ARM is certainly a RISC-based design, but one that doesn't have to go through the process of emulating something that isn't a RISC-based design, as Intel-compatible options do. As a result, the fastest new Apple CPUs aren't necessarily that much faster than those made by other companies, especially if we consider AMD's very competitive Ryzen options. The new M1 design is, however, vastly lower in power consumption and thus much more suitable for Apple's key laptop market.
People interested in non-Apple equipment, things like big video editing servers, visual effects rendering and the huge international market of cloud servers, might look enviously at what Apple has been able to achieve. A huge part of the cost of running a server farm is electrical power, for computers and the air conditioning required to handle the heat generated by all that power being consumed. ARM-based server CPUs have been proposed before; as early as 2017, Qualcomm began pushing Centriq. Until very recently, though, the performance of each individual ARM core has not been competitive with the likes of Intel, and Centriq was launched as a 48-core option to keep the overall performance high.
The problem is that high core counts run into the same old issue of splitting work up into individual tasks, the existing concerns with writing software for multi-core CPUs. As such, we might expect to see some significant changes in the CPU market in the next few years, which might mean a move toward ARM (which can be licensed by anyone) or a response from Intel, if the company is willing to work hard on reducing power consumption.
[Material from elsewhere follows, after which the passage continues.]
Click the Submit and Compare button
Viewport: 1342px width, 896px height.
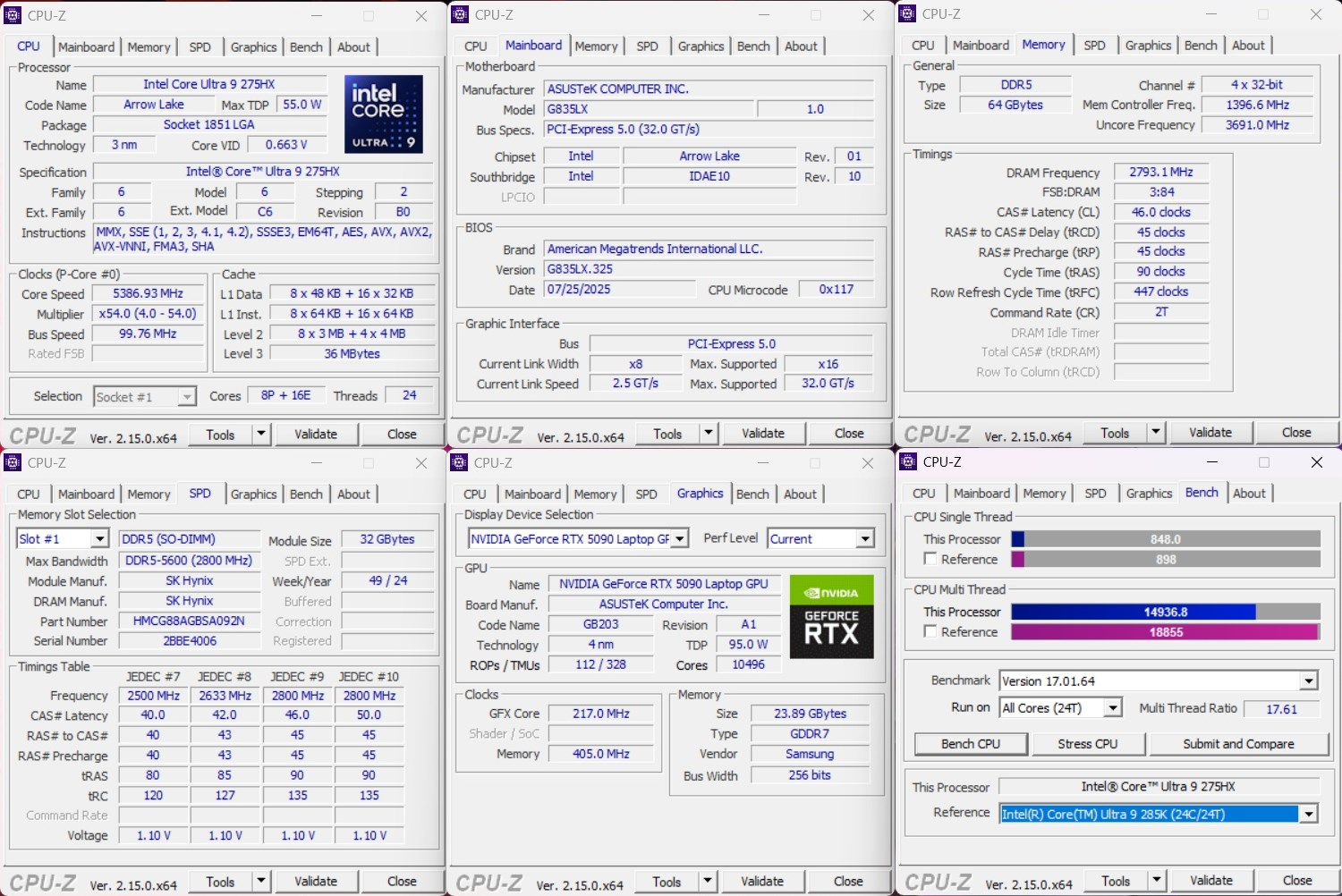[x=1238, y=744]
The visible change for users, in any case, might be scant; the challenges of writing good code for multi-core CPUs remains at least something of an unsolved problem. No matter what happens in the end, it's likely the next few years will see some big changes in the hardware we use and, consequently, companies we get it from. We can't predict the future, but understanding how we got to this point, and the differences between the principal technologies, can help us react to that unpredictability with better decisions.